Dasar Lucius.
Adelynn tahu Lucius merasa tidak terima dengan perlakuan Gray padanya. Tapi, dia tidak terlalu suka dengan tindakan impulsif yang Lucius pilih sebagai balasan. Itu terlalu blak-blakan dan mungkin saja akan menjadi bahan perbincangan selama piknik berlangsung. Adelynn tidak mau. Dia malu. Karena itu, berdalih mengobati luka Lucius, Adelynn bertahan di mobil dengan pria itu selama beberapa saat.
Ada kotak obat yang diambilnya dari campervan dan dia bawa ke mobil Lucius. Pria itu bersandar di kursi dengan mata terpejam ketika Adelynn mengoleskan salep obat. Memar di pelipis yang semula merah, telah berubah menjadi sedikit keunguan sekarang.
"Mungkin butuh waktu sekitar dua sampai tiga hari sampai lebamnya pudar," kata Adelynn.
Lucius tersenyum. "Aku tahu. Luka seperti ini biasa terjadi saat bekerja," katanya.
Adelynn lalu menarik kembali tangannya dan membersihkannya dengan tisu. Dia menatapi wajah Lucius dan timbul perasaan khawatir melihat pria itu terluka. Gray keterlaluan, pikirnya. Jika diingat lagi, Lucius bahkan tidak melakukan sesuatu yang buruk hingga harus menerima perlakuan seperti itu.
"Seharusnya, aku bisa menahan diri dan tidak terpengaruh olehnya. Bukankah begitu menurutmu?" Lucius membuka mata dan mengerling pada Adelynn.
Gadis itu mendengkus. "Dia berlebihan. Dan kau punya alasan untuk membalas," katanya.
"Jadi, ... kau tidak keberatan dengan tindakanku tadi?"
Hening sejenak. Kemudian Adelynn menjawab. "Yah, tadinya kupikir kau punya ide lain."
"Tidak. Menurutku, itu ide terbaik. Aku tidak akan menang jika berkelahi dengannya. Kalau kau sempat melihat reaksinya saat kita berciuman, Gray seperti ingin menerkamku tadi." Lucius menjawab dengan sedikit tawa.
Adelynn pun ikut mendesahkan senyum.
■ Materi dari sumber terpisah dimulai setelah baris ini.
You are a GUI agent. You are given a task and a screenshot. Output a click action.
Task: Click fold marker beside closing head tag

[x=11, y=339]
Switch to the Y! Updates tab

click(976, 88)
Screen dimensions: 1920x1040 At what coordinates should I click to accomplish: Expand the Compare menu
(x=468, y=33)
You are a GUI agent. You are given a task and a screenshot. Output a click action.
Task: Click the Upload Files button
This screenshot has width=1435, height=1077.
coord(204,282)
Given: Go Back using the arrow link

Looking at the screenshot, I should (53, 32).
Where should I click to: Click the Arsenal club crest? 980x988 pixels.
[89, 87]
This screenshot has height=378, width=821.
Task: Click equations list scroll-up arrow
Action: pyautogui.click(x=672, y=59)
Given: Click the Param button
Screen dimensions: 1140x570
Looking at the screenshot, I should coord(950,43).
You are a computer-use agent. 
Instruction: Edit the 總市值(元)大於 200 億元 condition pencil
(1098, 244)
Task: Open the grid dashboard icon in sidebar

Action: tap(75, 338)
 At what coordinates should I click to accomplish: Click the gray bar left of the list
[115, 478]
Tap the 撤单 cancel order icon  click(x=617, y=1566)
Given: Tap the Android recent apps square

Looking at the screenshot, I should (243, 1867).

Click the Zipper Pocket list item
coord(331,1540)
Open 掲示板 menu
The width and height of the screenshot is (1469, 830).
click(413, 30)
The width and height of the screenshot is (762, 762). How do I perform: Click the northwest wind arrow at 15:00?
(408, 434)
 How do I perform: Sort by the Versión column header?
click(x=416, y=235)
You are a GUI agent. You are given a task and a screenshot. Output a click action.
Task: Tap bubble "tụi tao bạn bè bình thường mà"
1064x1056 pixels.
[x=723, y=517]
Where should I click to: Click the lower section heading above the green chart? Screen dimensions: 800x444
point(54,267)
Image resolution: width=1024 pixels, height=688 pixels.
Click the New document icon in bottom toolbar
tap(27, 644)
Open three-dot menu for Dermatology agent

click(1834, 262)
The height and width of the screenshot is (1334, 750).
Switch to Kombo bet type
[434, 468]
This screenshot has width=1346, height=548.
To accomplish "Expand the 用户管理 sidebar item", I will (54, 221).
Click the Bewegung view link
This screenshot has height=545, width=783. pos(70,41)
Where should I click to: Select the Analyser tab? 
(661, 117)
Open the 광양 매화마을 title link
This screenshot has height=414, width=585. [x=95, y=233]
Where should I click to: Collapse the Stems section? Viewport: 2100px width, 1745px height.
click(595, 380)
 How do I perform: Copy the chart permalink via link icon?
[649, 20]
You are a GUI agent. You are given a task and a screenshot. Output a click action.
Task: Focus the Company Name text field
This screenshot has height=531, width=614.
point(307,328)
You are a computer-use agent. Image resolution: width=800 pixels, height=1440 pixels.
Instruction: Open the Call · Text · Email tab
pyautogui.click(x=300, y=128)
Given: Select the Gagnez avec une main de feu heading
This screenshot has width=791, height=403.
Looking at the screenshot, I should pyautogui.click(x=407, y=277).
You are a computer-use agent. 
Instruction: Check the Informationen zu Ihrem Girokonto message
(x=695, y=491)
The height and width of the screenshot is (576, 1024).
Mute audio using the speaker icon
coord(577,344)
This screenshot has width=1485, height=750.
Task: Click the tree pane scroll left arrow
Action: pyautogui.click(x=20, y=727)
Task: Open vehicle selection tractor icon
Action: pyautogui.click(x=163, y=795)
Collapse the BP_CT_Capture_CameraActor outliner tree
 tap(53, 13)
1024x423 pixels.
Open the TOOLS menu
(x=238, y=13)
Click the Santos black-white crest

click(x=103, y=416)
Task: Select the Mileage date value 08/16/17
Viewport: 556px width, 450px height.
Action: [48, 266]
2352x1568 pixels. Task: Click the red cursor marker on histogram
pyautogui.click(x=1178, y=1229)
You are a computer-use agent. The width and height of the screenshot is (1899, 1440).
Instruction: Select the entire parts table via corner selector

Dia rasa, Gray mungkin benar-benar akan menerkam Lucius di lain kesempatan.
"Kuharap, Ibumu tidak masalah dengan hal itu." Lucius menambahkan.
"Ciuman?" tanya Adelynn. Lucius mengangguk. "Umurku sudah legal untuk melakukannya," imbuh Adelynn santai.
"Kau benar. Dan, ... apakah umurmu juga sudah siap dibawa ke pernikahan?"
Hah? Adelynn terhenyak. Matanya tampak melebar.
"Aku serius tentang: ingin melamarmu, meski bukan seperti ini situasi dan kondisi yang kuharapkan saat mengatakannya."
Butuh waktu bagi Adelynn untuk menjawab. Itu bukan pertanyaan yang mengandung candaan yang bisa dialihkan dengan mudah. Pria itu serius. Terlihat dari tatapan matanya dan sapuan lembut jemari Lucius di pipi Adelynn.
"Kau mungkin belum memikirkannya, karena merasa hubungan kita baru sebentar. Tapi, kupikir beberapa hal akan terasa lebih baik saat kita sudah menikah. Setuju?"
Hening. Adelynn belum mampu merespons. Sejujurnya, dia punya pendapat sendiri tentang pernikahan. Beberapa hal mungkin memang terlihat indah usai menikah, namun, pasti banyak hal baru yang sudah menanti. Juga, ada hal lain—banyak sebenarnya, yang perlu dibahas sebelum kata bersedia itu terucap. Adelynn menunduk, meremas ujung kaus putih gombrong yang dia pakai.
"Bagaimana?" tanya Lucius lagi. Dan melihat Adelynn hanya menanggapi dengan senyum kecil, membuat pria itu sedikit kecewa. "Kau, tidak suka aku membahasnya sekarang, ya?"
Adelynn mendongak, kikuk. "T-tidak. Bukan begitu. Hanya saja ..."
Mungkin ada waktu yang lebih baik untuk membicarakannya. Nanti. Lain waktu.
"Hanya saja, kau kelihatan tidak tertarik. Baiklah. Aku mengerti," ucap Lucius, seolah membaca apa yang tersirat di wajah Adelynn.
Gadis itu menjadi tidak enak hati. Tapi, topik pernikahan memang terlalu mendadak baginya—saat ini. Adelynn pun mencoba mengalihkan perhatian Lucius dengan bertanya mengenai perjalanan bisnis—pura-pura—yang dilakukan pria itu.